Two U.S. senators think their country is falling behind when it comes to creating rules for commercial drones, and now they’re doing something about it.
Sen. Cory Booker (D-New Jersey) and Sen. John Hoeven (R-North Dakota) today introduced the Commercial UAS Modernization Act, which would set temporary rules for those who want to fly commercial unmanned aircraft systems before the Federal Aviation Administration establishes permanent laws regarding drone use.
“There is so much potential that can be unlocked if we lay the proper framework to support innovation in unmanned aircraft systems,” Booker said in a statement. “But right now, the US is falling behind other countries because we lack rules for the safe operation of commercial UAS technology. The Commercial UAS Modernization Act sets up clear and immediate rules of the road, helping to lay a foundation that will allow us to make cutting-edge progress in a rapidly emerging field.”
The proposal outlines basic rules for commercial use around registration, certification, insurance, tests, and safety. Operators would be required to keep the drones under 500 feet, fly only in daylight, and keep the devices within line-of-sight.
That last part — keeping drones within line-of-sight — may seem like a blow to Amazon, which wants to use the devices to deliver packages to customers’ doorsteps.
However, the proposal also creates a deputy administrator position that would be able to make an exemption for a commercial drone operator for “beyond line of sight operations” and “heavier unmanned vehicles.”
“Not later than 90 days after the date of the enactment of this Act, the Deputy Associate Administrator, in consultation with the Administrator, shall expedite and expand exemptions from the interim operating restrictions otherwise applicable to unmanned aircraft under section 337,” the Act reads.
Amazon previously expressed its frustration with the FAA at a congressional hearing in Washington D.C. in March, when Amazon VP of Global Policy Paul Misener said that the FAA was not doing enough to allow innovation to blossom with unmanned aircraft systems.
“Where we lag behind is planning for future,” Misener said at the time. “It’s that high degree of automation, the beyond line-of-sight flying. It’s coming. The Europeans are getting ready for it; we are not so much.”
At that March hearing, Booker also shared similar concern.
“I am a little bit upset, because it seems like when it comes to government moving at the speed of innovation — whether it’s in biologics, in the backlog at the patent offices, or this area — we are slowing this country, while innovation is going on at an extraordinary pace overseas,” Booker said in March. ” We are being left behind.”
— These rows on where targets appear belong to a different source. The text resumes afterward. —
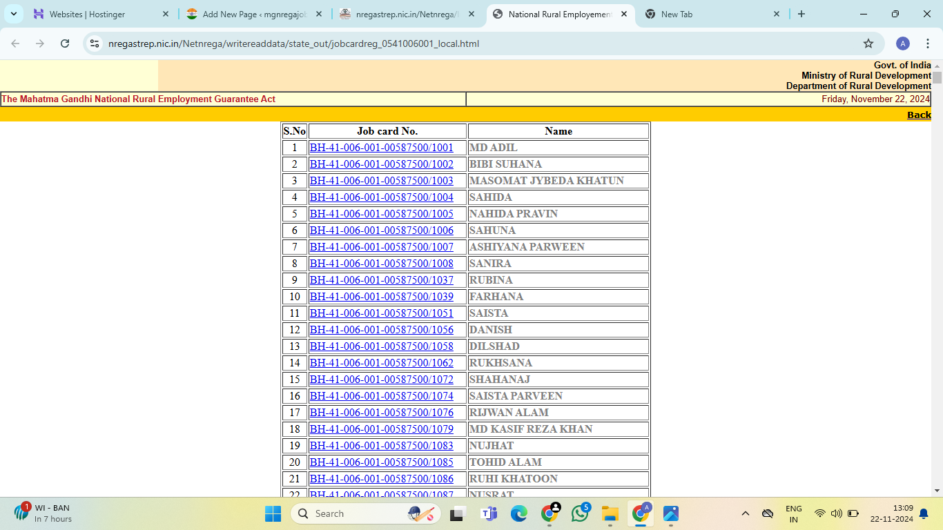Open the Chrome profile avatar "A"

click(x=902, y=43)
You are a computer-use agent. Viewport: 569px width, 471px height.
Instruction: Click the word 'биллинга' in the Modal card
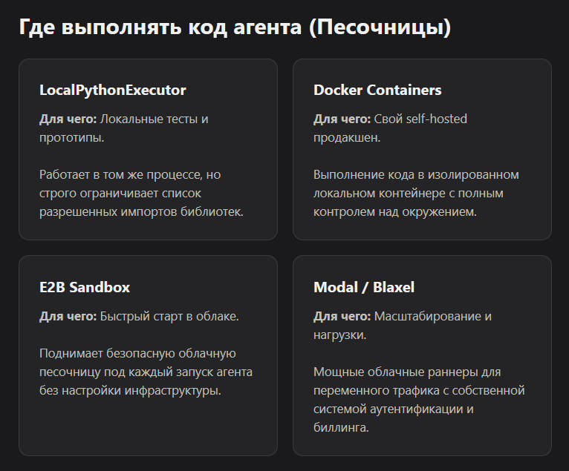(x=340, y=427)

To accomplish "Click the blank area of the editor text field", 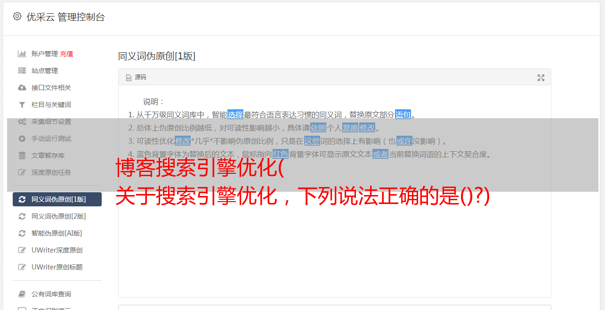I will point(334,250).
The FAA, meanwhile, is issuing exemptions for commercial drone operations on a case-by-case basis, although it is taking action to speed up that process. The administration also proposed draft regulations in February — which include a requirement for line-of-sight — but it could take several months, even years, before anything is finalized.
However, it does seem like the FAA shifting its attitude toward drone regulation, particularly as companies like Amazon and Google develop drone technologies. Last week, The Wall Street Journal reported that the regulatory body will start studying the possibility of drone flights that can be operated beyond the pilot’s line of sight.
“We’re on the frontier of a whole new era of aviation, when remotely piloted aircraft will improve crop production, provide valuable aid for first responders and even deliver packages to our doorstep,” Sen. Hoeven said in a statement. “We need to design safe pathways for the UAS industry to deliver these benefits to consumers, and our bill, through the FAA test sites, does just that.”